▸ What the task asks
Every entry has to be output exactly, with none skipped.

[Pixel coordinate grounding data]
*** Block opens ***

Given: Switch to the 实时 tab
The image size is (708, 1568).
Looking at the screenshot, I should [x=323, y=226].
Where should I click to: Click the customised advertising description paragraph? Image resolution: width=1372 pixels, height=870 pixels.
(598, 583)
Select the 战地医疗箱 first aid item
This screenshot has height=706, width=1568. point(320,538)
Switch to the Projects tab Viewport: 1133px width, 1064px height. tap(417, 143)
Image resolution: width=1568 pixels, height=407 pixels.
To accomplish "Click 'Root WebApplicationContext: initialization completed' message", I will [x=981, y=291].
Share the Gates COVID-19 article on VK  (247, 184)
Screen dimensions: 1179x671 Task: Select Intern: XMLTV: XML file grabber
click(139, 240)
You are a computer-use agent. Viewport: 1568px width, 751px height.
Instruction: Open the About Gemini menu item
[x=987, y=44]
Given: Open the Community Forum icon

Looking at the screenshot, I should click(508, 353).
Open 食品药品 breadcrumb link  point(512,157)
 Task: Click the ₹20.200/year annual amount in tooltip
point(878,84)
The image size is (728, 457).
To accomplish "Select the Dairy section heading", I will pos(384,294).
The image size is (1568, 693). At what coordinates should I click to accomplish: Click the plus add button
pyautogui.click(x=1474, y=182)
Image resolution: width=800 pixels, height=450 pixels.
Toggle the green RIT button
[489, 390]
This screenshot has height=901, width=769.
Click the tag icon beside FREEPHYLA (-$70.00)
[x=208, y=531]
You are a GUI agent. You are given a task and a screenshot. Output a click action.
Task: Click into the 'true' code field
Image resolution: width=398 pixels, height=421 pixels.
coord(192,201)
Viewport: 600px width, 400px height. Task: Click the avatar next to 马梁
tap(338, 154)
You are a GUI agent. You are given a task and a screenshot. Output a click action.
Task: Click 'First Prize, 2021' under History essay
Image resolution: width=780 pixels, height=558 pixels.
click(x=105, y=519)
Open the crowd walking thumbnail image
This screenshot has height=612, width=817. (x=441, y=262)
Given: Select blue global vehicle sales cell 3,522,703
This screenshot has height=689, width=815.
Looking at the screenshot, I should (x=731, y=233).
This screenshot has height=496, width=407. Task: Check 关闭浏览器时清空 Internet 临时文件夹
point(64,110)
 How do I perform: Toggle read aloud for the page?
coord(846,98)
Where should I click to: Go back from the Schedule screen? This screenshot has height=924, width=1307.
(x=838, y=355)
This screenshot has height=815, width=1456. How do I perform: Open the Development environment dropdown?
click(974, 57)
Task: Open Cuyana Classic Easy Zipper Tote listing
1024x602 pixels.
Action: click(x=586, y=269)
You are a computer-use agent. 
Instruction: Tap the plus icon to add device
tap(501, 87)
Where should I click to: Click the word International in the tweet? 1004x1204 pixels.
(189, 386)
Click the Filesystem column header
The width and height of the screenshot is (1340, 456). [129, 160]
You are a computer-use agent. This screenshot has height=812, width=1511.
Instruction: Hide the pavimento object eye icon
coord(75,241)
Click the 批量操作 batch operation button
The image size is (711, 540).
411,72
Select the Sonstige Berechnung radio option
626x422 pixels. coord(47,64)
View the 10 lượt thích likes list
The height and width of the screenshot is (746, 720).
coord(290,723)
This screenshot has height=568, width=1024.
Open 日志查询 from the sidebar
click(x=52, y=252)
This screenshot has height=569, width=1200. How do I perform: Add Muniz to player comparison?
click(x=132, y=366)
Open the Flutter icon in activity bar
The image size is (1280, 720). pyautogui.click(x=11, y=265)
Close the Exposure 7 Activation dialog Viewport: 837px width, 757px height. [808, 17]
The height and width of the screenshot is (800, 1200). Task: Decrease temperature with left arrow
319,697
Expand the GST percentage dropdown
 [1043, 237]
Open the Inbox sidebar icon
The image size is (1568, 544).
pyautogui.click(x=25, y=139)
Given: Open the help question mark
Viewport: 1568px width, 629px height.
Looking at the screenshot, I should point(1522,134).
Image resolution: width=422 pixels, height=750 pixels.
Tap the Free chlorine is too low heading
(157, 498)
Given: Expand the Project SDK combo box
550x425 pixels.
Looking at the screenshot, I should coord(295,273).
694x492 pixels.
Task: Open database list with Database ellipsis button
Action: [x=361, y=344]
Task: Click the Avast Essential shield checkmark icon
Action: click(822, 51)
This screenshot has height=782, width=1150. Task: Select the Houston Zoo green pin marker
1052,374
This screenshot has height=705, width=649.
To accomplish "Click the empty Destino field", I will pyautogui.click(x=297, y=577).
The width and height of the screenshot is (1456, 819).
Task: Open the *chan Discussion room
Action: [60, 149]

*** Block closes ***

▸ Expected output
Given: Switch to the 实时 tab
The image size is (708, 1568).
Looking at the screenshot, I should [x=323, y=226].
Where should I click to: Click the customised advertising description paragraph? Image resolution: width=1372 pixels, height=870 pixels.
(598, 583)
Select the 战地医疗箱 first aid item
This screenshot has height=706, width=1568. point(320,538)
Switch to the Projects tab Viewport: 1133px width, 1064px height. tap(417, 143)
Image resolution: width=1568 pixels, height=407 pixels.
To accomplish "Click 'Root WebApplicationContext: initialization completed' message", I will [x=981, y=291].
Share the Gates COVID-19 article on VK  (247, 184)
Screen dimensions: 1179x671 Task: Select Intern: XMLTV: XML file grabber
click(139, 240)
You are a computer-use agent. Viewport: 1568px width, 751px height.
Instruction: Open the About Gemini menu item
[x=987, y=44]
Given: Open the Community Forum icon

Looking at the screenshot, I should click(508, 353).
Open 食品药品 breadcrumb link  point(512,157)
 Task: Click the ₹20.200/year annual amount in tooltip
point(878,84)
The image size is (728, 457).
To accomplish "Select the Dairy section heading", I will pos(384,294).
The image size is (1568, 693). At what coordinates should I click to accomplish: Click the plus add button
pyautogui.click(x=1474, y=182)
Image resolution: width=800 pixels, height=450 pixels.
Toggle the green RIT button
[489, 390]
This screenshot has height=901, width=769.
Click the tag icon beside FREEPHYLA (-$70.00)
[x=208, y=531]
You are a GUI agent. You are given a task and a screenshot. Output a click action.
Task: Click into the 'true' code field
Image resolution: width=398 pixels, height=421 pixels.
coord(192,201)
Viewport: 600px width, 400px height. Task: Click the avatar next to 马梁
tap(338, 154)
You are a GUI agent. You are given a task and a screenshot. Output a click action.
Task: Click 'First Prize, 2021' under History essay
Image resolution: width=780 pixels, height=558 pixels.
click(x=105, y=519)
Open the crowd walking thumbnail image
This screenshot has height=612, width=817. (x=441, y=262)
Given: Select blue global vehicle sales cell 3,522,703
This screenshot has height=689, width=815.
Looking at the screenshot, I should (x=731, y=233).
This screenshot has height=496, width=407. Task: Check 关闭浏览器时清空 Internet 临时文件夹
point(64,110)
 How do I perform: Toggle read aloud for the page?
coord(846,98)
Where should I click to: Go back from the Schedule screen? This screenshot has height=924, width=1307.
(x=838, y=355)
This screenshot has height=815, width=1456. How do I perform: Open the Development environment dropdown?
click(974, 57)
Task: Open Cuyana Classic Easy Zipper Tote listing
1024x602 pixels.
Action: click(x=586, y=269)
You are a computer-use agent. 
Instruction: Tap the plus icon to add device
tap(501, 87)
Where should I click to: Click the word International in the tweet? 1004x1204 pixels.
(189, 386)
Click the Filesystem column header
The width and height of the screenshot is (1340, 456). [129, 160]
You are a computer-use agent. This screenshot has height=812, width=1511.
Instruction: Hide the pavimento object eye icon
coord(75,241)
Click the 批量操作 batch operation button
The image size is (711, 540).
411,72
Select the Sonstige Berechnung radio option
626x422 pixels. coord(47,64)
View the 10 lượt thích likes list
The height and width of the screenshot is (746, 720).
coord(290,723)
This screenshot has height=568, width=1024.
Open 日志查询 from the sidebar
click(x=52, y=252)
This screenshot has height=569, width=1200. How do I perform: Add Muniz to player comparison?
click(x=132, y=366)
Open the Flutter icon in activity bar
The image size is (1280, 720). pyautogui.click(x=11, y=265)
Close the Exposure 7 Activation dialog Viewport: 837px width, 757px height. [808, 17]
The height and width of the screenshot is (800, 1200). Task: Decrease temperature with left arrow
319,697
Expand the GST percentage dropdown
 [1043, 237]
Open the Inbox sidebar icon
The image size is (1568, 544).
pyautogui.click(x=25, y=139)
Given: Open the help question mark
Viewport: 1568px width, 629px height.
Looking at the screenshot, I should point(1522,134).
Image resolution: width=422 pixels, height=750 pixels.
Tap the Free chlorine is too low heading
(157, 498)
Given: Expand the Project SDK combo box
550x425 pixels.
Looking at the screenshot, I should coord(295,273).
694x492 pixels.
Task: Open database list with Database ellipsis button
Action: [x=361, y=344]
Task: Click the Avast Essential shield checkmark icon
Action: click(822, 51)
This screenshot has height=782, width=1150. Task: Select the Houston Zoo green pin marker
1052,374
This screenshot has height=705, width=649.
To accomplish "Click the empty Destino field", I will pyautogui.click(x=297, y=577).
The width and height of the screenshot is (1456, 819).
Task: Open the *chan Discussion room
Action: [60, 149]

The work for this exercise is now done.